My pure Cloudflare cost for this is 1.5¢ for the storage, $0 for the transfer.

If I use Scenario 4’s blended model with the S3 proxy, my total cost is 12.3¢.

And if I’m entirely on AWS, the S3 charges are 2.3¢ per month, while the data egress charges get tricky. It drops down in bracketed tiers, so above 150TB it costs 5¢ per GB. And the data egress cost would be $53,891.16, for a total cost of $53,891.18, assuming AWS is charitable enough to drop the fraction of a penny. And that is why this changes the game for data egress charges to the internet with AWS.

Scenario 5: Final costs

  • AWS: $53,891.18
  • Cloudflare with S3 proxy: 12.3¢
  • Cloudflare: 1.5¢

Frequently Shouted Questions

Why’s it matter, since nobody pays retail rate for 1PB of data egress on AWS?

You’re right, no one pays retail for 1PB! Even AWS’ data transfer page says to get in contact with them for transfer volumes above 500TB a month. That’s all well and good for month two; that discounting is going to depend upon committing to do this every month for at least a year.

Assuming a 50% discounting rate on that 1PB and you intend to commit for the year, that drops you down to $26,945.58 for the Scenario 5 data transfer charge. Still not terrific! We’re going from “new BMW” to “stripped-down Toyota” pricing here.

Let’s also not lose sight of the fact that “I just got surprised by a 1PB egress bill” means that yes, I’m very much being charged retail pricing for it.

You really think Cloudflare is going to let you do a petabyte of data egress on a free account?

Maybe! Maybe not!

I do know that I’ll get a phone call with a salesperson who wants to talk about selling me an enterprise offering. With AWS, I’ll get a bill via email that, in the event of my misconfigured script, will trigger a heart attack. Then I get the option to pony up, beg for a concession, or prepare to be sent to collections. See, a whole lot of AWS customers do multiple petabytes of data egress every day; this isn’t really a blip to them.

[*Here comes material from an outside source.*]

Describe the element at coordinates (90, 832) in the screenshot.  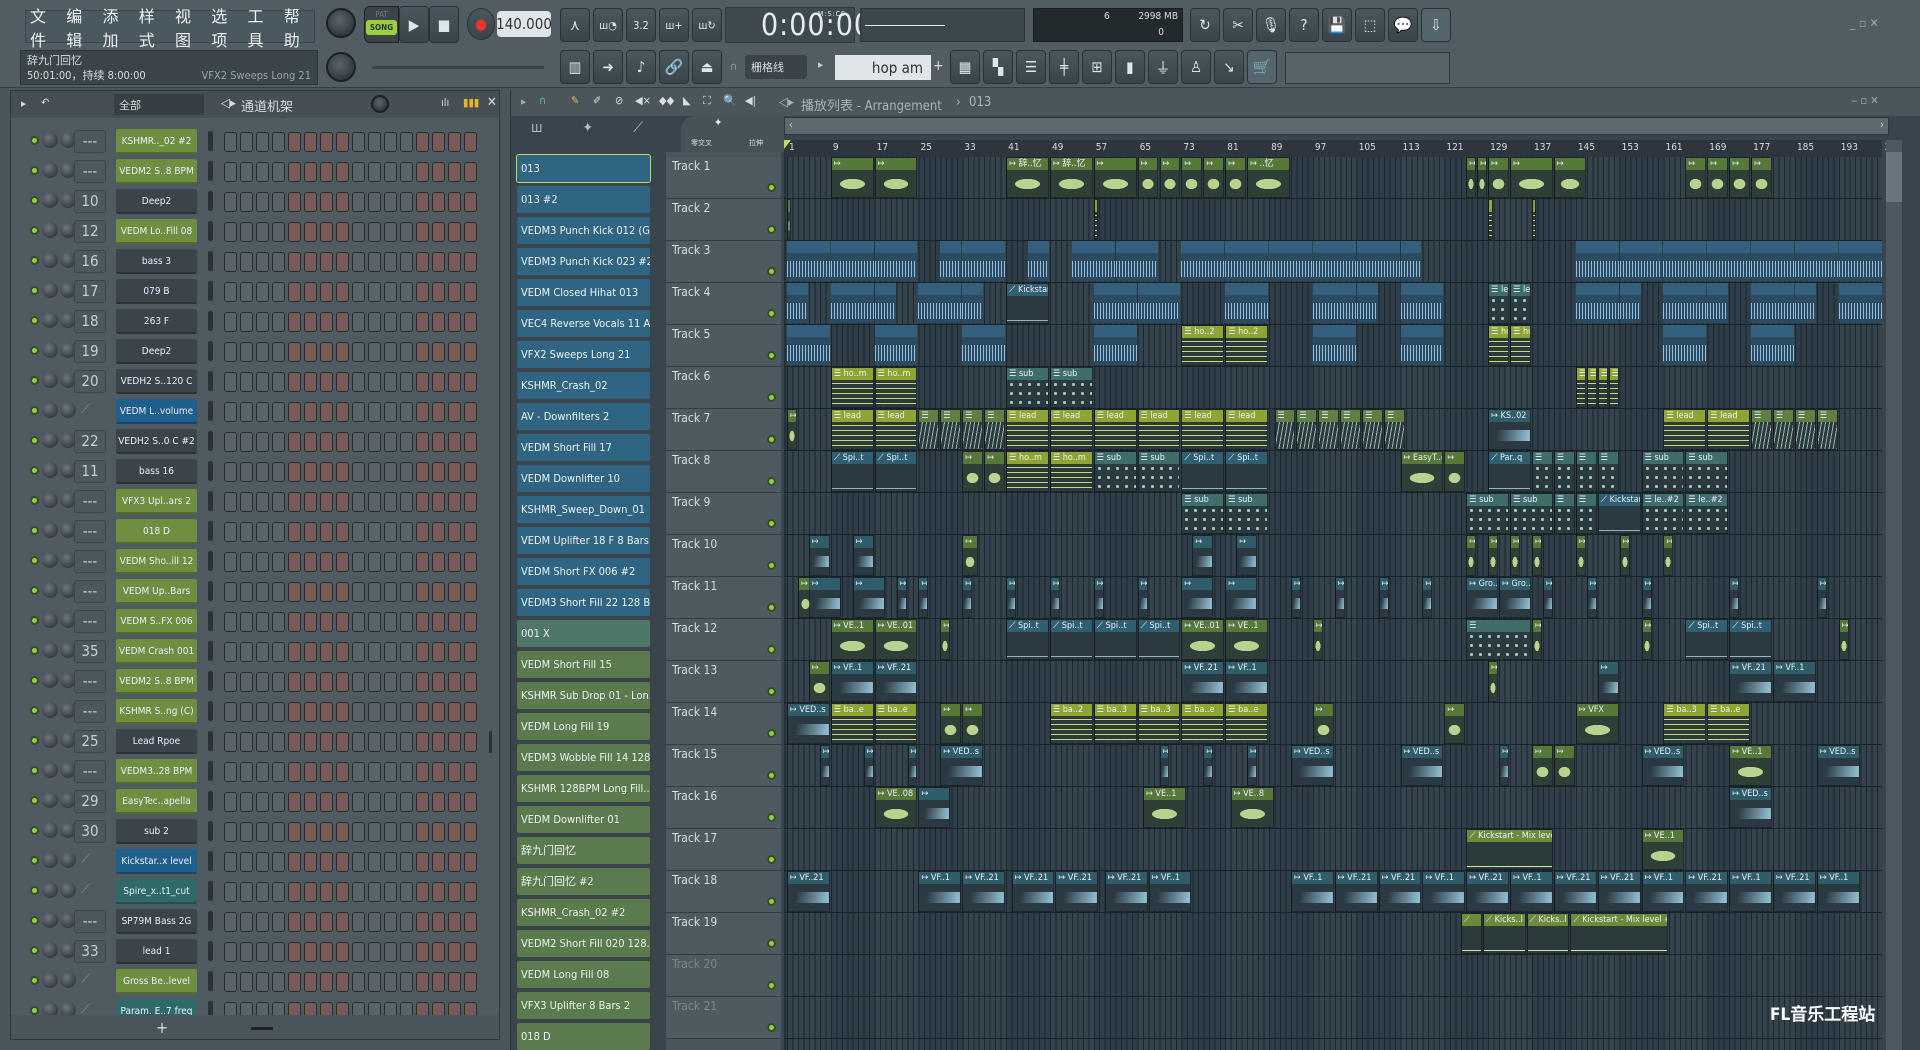
I see `mixer-track-number: 30` at that location.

How in the world will Cloudflare stay in business?

The short answer is “by selling services for more than it costs to provide them.” As of its most recent quarterly report, Cloudflare has 77% gross margins.

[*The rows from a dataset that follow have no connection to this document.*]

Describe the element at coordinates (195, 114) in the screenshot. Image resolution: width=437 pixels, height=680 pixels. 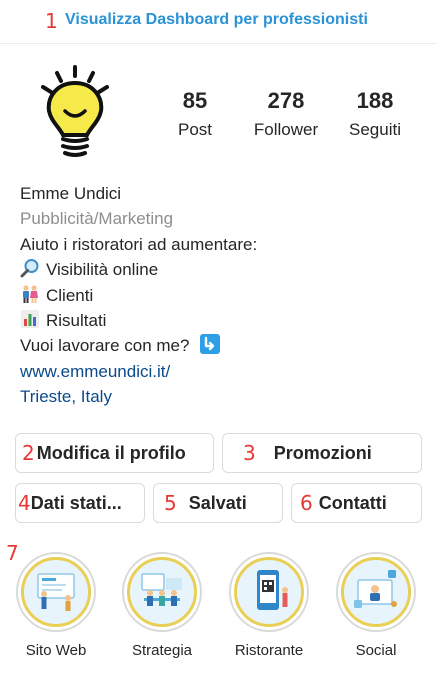
I see `posts-count: 85 Post` at that location.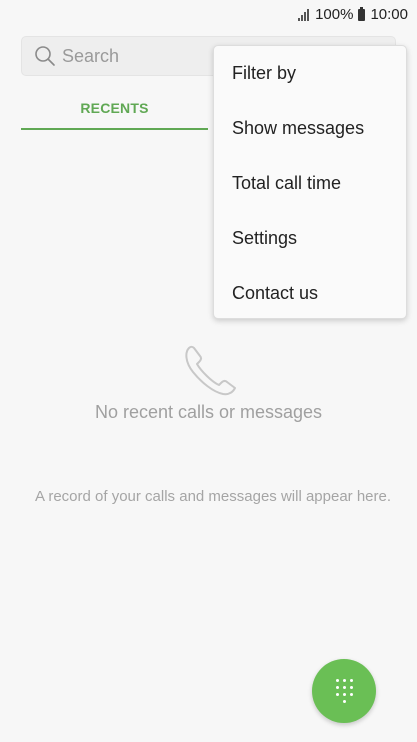 Image resolution: width=417 pixels, height=742 pixels. Describe the element at coordinates (304, 14) in the screenshot. I see `signal-icon` at that location.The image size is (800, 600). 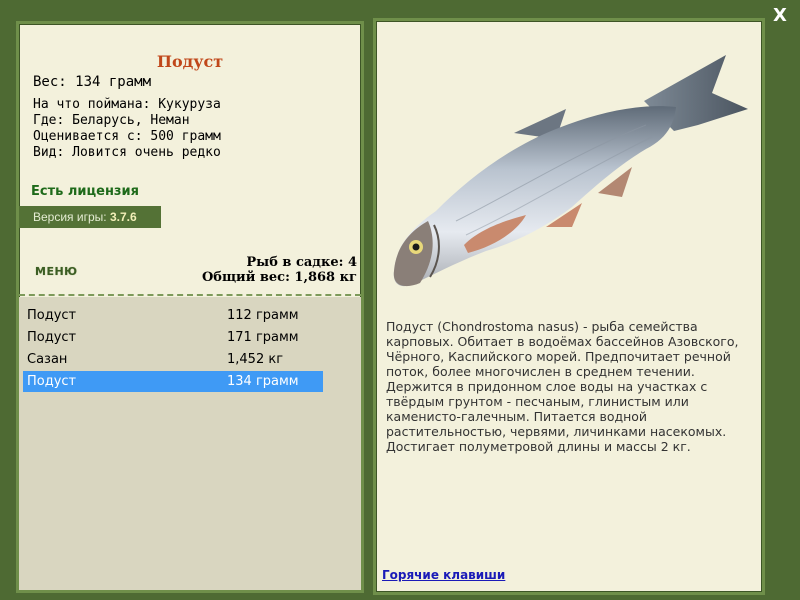 What do you see at coordinates (444, 575) in the screenshot?
I see `hotkeys-link: Горячие клавиши` at bounding box center [444, 575].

I regret to inform you that you’ve been misled: The way that companies buy and sell bandwidth is complicated and arcane. Cloudflare touches on a lot of it in an older blog post that gets into transit, peering, 95th percentile billing, etc.

Effectively, instead of paying by the gigabyte, companies (including AWS) pay by the gigabit per second utilization of links to other networks. In AWS’ Egregious Egress from this past summer, Cloudflare does a bunch of math to show that AWS is at minimum charging an 80x markup in the U.S. for data transfer. This of course assumes that Amazon (motto: “We’re cheap but call it Frugal!”) can’t negotiate better rates than Cloudflare can. I very much doubt that to be true.

So far, R2 gives S3 some real competition — and customers can really save

I’m very pleased by this development. I think it throws a major wrench into AWS’ excessive egress charges, and it opens up a whole bunch of opportunities for customers. With Cloudflare Workers and a bunch of other services that Cloudflare is busy rolling out, there’s starting to be a strong economic incentive to move certain workloads to its platform. Data gravity is real; “where your data lives” is usually with the provider that starts to see a lot of your other workloads as well.

All of this is, of course, subject to change. We don’t have complete pricing dimensions for R2 yet, nor have we seen terms of service. But this does make it very clear that AWS is either going to have to address its egress fees or risk losing workloads as the patterns I’ve described solidify into best practices.